The inverse quantization of the DC luma data is then:
dcY _ij=((f _ij*LevelScale( QP % 6,0,0))<<(QP/6)+2)>>2 with i,j=0,1,2,3
This inverse quantization is very similar to step 6 and is implemented in the same way.
Step 9. Copy Luma DC Data into (0,0) Positions of Luma AC Blocks
Each of the luma DC data is copied to the (0,0) first position of the corresponding 4×4 luma block in the same way as in step 7.
The resulting data is then (inverse) transformed from the frequency domain to the spatial domain where the blocks are prediction residual data.

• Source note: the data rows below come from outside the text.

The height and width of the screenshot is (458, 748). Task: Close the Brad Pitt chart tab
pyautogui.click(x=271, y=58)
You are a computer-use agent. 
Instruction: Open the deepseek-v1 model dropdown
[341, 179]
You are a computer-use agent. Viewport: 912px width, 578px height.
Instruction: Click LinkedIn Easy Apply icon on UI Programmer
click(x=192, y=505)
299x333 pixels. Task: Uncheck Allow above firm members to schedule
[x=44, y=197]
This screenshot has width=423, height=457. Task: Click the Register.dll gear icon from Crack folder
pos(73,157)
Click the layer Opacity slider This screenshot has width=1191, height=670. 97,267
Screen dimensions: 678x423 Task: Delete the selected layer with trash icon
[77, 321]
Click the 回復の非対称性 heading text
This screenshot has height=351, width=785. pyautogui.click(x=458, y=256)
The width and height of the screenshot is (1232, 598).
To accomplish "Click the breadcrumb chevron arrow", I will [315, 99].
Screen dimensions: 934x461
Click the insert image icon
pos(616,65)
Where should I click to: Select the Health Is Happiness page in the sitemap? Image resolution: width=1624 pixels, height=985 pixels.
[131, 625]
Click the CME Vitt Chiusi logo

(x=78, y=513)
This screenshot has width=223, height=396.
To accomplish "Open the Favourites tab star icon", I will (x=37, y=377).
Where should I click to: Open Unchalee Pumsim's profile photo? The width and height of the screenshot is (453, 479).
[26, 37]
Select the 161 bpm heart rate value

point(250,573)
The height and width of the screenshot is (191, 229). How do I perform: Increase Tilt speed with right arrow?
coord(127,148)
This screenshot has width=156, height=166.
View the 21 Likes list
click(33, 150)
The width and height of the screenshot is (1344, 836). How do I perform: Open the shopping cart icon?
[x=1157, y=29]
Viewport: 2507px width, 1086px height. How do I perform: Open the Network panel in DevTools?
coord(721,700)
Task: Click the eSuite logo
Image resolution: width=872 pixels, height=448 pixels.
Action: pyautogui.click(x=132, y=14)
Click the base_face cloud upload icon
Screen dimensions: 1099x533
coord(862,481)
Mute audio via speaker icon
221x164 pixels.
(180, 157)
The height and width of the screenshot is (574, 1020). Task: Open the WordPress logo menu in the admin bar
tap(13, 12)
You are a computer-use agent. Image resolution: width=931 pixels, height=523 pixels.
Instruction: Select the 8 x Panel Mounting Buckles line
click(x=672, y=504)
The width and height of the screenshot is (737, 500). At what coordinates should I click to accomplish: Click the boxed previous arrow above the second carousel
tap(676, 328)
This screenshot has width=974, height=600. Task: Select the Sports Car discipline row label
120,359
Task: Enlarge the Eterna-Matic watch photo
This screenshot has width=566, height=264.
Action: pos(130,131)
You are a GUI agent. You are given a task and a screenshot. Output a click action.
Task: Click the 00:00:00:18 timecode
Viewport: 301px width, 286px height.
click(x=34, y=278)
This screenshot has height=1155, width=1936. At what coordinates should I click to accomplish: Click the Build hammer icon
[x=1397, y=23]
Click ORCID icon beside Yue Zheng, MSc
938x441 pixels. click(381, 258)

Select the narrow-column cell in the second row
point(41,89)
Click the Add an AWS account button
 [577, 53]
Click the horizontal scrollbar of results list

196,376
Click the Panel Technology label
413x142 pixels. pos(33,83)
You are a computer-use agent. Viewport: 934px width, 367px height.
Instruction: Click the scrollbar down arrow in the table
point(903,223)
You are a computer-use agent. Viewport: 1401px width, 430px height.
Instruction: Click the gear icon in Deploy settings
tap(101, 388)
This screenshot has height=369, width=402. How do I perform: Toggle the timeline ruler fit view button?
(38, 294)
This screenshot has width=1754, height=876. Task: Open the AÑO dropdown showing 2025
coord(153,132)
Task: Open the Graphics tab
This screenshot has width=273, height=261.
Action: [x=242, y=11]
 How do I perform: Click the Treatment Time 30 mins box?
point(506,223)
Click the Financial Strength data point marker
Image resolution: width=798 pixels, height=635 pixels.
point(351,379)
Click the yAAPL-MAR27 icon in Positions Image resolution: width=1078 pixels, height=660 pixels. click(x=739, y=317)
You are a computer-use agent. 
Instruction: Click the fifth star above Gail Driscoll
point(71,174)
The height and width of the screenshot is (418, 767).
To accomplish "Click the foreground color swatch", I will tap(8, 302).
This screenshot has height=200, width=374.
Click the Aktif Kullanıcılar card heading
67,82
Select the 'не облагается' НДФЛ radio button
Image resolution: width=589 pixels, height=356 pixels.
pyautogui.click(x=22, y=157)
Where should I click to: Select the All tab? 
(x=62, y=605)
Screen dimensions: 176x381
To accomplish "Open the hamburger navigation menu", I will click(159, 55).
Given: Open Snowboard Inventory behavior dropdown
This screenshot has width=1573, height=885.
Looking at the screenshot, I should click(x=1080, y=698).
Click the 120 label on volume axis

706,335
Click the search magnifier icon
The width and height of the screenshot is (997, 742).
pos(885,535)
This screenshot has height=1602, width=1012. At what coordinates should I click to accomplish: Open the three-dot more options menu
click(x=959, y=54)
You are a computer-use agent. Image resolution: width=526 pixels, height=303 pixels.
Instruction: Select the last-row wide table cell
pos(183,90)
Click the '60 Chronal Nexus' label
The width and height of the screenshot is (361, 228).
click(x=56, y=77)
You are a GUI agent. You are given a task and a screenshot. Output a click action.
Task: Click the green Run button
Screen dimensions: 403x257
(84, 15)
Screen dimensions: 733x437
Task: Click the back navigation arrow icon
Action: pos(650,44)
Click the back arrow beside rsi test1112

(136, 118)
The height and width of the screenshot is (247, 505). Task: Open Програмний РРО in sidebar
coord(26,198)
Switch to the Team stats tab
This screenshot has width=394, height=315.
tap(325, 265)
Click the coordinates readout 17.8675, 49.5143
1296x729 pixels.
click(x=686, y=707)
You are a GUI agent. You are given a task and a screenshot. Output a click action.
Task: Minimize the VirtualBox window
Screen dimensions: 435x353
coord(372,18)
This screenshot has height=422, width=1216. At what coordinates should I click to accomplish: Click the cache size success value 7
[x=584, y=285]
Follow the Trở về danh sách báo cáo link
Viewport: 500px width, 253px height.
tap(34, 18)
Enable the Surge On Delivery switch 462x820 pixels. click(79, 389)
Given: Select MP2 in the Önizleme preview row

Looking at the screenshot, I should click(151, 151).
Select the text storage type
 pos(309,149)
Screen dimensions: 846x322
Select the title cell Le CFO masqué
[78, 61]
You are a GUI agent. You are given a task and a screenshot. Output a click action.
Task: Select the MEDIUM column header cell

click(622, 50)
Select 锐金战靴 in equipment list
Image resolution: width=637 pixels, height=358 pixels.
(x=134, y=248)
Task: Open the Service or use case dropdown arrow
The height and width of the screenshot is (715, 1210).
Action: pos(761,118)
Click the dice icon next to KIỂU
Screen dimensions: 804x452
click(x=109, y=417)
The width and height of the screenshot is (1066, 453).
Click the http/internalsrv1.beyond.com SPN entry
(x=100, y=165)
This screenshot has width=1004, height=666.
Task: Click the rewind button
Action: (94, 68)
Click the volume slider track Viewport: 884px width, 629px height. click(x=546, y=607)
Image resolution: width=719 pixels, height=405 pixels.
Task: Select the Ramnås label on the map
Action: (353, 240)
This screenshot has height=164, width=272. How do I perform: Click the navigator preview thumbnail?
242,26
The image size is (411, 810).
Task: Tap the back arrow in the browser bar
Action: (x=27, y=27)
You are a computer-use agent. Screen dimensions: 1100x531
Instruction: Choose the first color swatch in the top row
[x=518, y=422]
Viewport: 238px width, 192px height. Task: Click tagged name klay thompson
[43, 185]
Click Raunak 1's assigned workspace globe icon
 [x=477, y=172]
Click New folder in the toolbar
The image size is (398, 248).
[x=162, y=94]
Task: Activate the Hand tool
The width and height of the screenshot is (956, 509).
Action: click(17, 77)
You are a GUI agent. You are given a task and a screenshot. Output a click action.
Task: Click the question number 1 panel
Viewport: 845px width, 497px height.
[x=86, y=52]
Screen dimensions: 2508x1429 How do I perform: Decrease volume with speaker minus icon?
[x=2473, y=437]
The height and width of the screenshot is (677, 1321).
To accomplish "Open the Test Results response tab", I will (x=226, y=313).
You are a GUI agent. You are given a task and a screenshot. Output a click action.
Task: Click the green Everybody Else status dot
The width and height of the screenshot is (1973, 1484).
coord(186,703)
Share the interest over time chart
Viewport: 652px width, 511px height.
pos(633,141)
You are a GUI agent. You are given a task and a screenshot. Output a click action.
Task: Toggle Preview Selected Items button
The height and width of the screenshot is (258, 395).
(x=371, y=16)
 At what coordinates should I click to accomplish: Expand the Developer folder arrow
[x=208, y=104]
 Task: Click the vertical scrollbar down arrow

The transformation is a 4×4 integer transform which uses the following matrix and its transpose: $[\begin{matrix} 1 & 1 & 1 & 1 \\ 2 & 1 & - 1 & - 2 \\ 1 & - 1 & - 1 & 1 \\ 1 & - 2 & 2 & - 1 \end{matrix}]$
Together with various scaling factors, this approximates the 4×4 DCT.
3. Modifications
The preferred embodiments may be modified in various ways while retaining one or more of the features of parallel decoding of transform coefficients of H.264.
For example, the number of parallel arithmetic units could be varied, the matrix multiplications for inverse transforms could be taken in reverse order, the block sizes could be varied with corresponding changes in numbers of blocks, and so forth.

Claims

1. A method of decoding video compression transform coefficients, comprising

(a) receiving transform data for a macroblock, said data including sixteen 4×4 luma AC blocks, eight 4×4 luma DC blocks, one 4×4 chroma AC block, and two 2×2 chroma DC blocks;

(b) inverse transforming said chroma DC block with a separate arithmetic unit for each coefficient;

(c) combining said chroma DC coefficients with said 4×4 chroma AC blocks;

(d) combining coefficients of said luma DC block with said 4×4 luma AC blocks.

2. The method of claim 1, further comprising:

(a) ordering said sixteen luma AC blocks into raster-scan order within said macroblock.

3. The method of claim 1, further comprising:

(a) inverse zig-zag scanning within each of said luma AC blocks and each of said chroma AC blocks.

4. The method of claim 1, further comprising:

(a) inverse quantizing within each of said luma AC blocks and each of said chroma AC blocks.

5. The method of claim 1, further comprising:

(a) when said macroblock is type intra_—16×16, prior to (d) of claim 1,

(i) inverse zig-zag scanning within said luma DC block;

(ii) inverse transforming said luma DC block with a separate arithmetic unit for each row or column of coefficients; and

(iii) inverse quantizing said coefficients.